Итак, вокруг империи, а-в крайнем случае, полисы. Из империи

в империю можно ездить, как из полиса в полис. Разгуливают перипатетики; философы находят свое место в бочке; каждый молится кому хочет, а пророк, не найдя отклика в своем отечестве, уходит в другое. Никто никому не мешает, а если мешает, то его завоевывают, и он становится своим, тихим, спокойным, уравновешенным и уютным. Замечательно тихо, спокойно и, главное, упорядоченно.

— Вы меня извините, я вас перебью. Скажите, а хорошо ли это для евреев?

— Евреи…

— А евреи тогда были?

— Евреи были всегда.

— Ах, конечно. Так что же?.. Извините, я вас перебил.

Евреи не терпят покоя в мире и в городе. Им всегда было скучно, и они вечно пытались размахивать рукавами чужих одежд. Что, например, понесло их в этот город?
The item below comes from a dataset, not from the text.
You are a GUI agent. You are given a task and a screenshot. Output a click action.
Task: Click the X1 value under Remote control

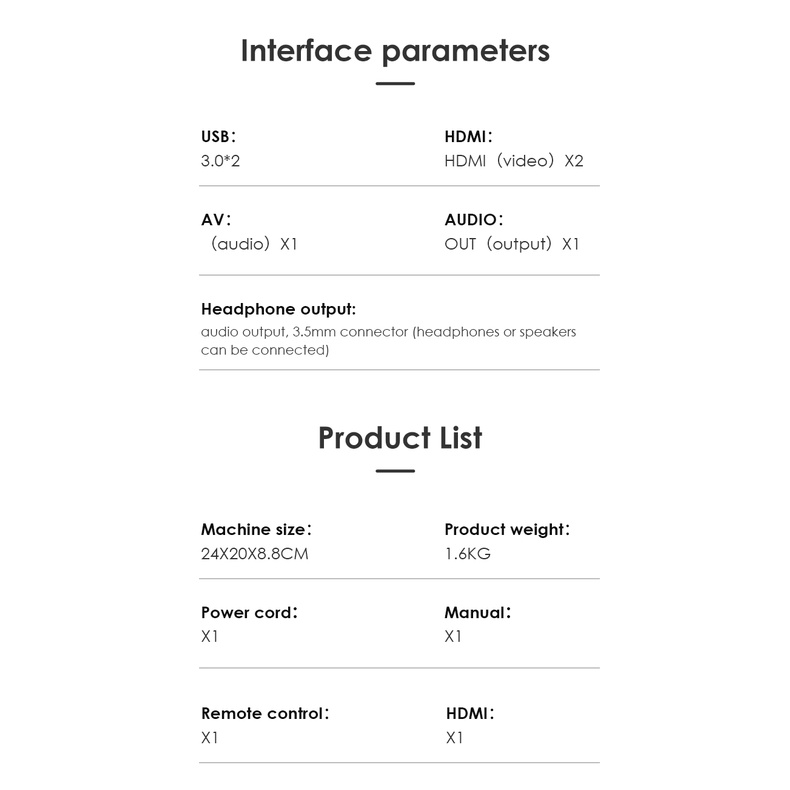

А дядю, почтенного человека, посадили у ворот, а девушку сразу забрали в гарем. И вот она разлеглась на подушках у фонтана, ест халву и пьет вино, ансамбль евнухов исполняет «Половецкие пляски»…

— Извините, я вас опять перебью. По-моему, «Половецкие пляски» совсем из другой оперы, а не из «Бахчисарайского фонтана».

— Вы правы, это — не «Бахчисарайский фонтан».

— Вот видите! Меня не собьешь! Я знаю, что такое «Бахчисарайский фонтан». А почему вы этого не знаете? Как же вы, интеллигентный человек, не знаете, что «Половецкие пляски» не из «Бахчисарайского фонтана»?

— Я знаю, но…

— Как же вы знаете, когда сразу видно, что вы не знаете?

— Да знаю я!

— Ничего вы не знаете! Это ясно!.. Что вы там еще хотите рассказать?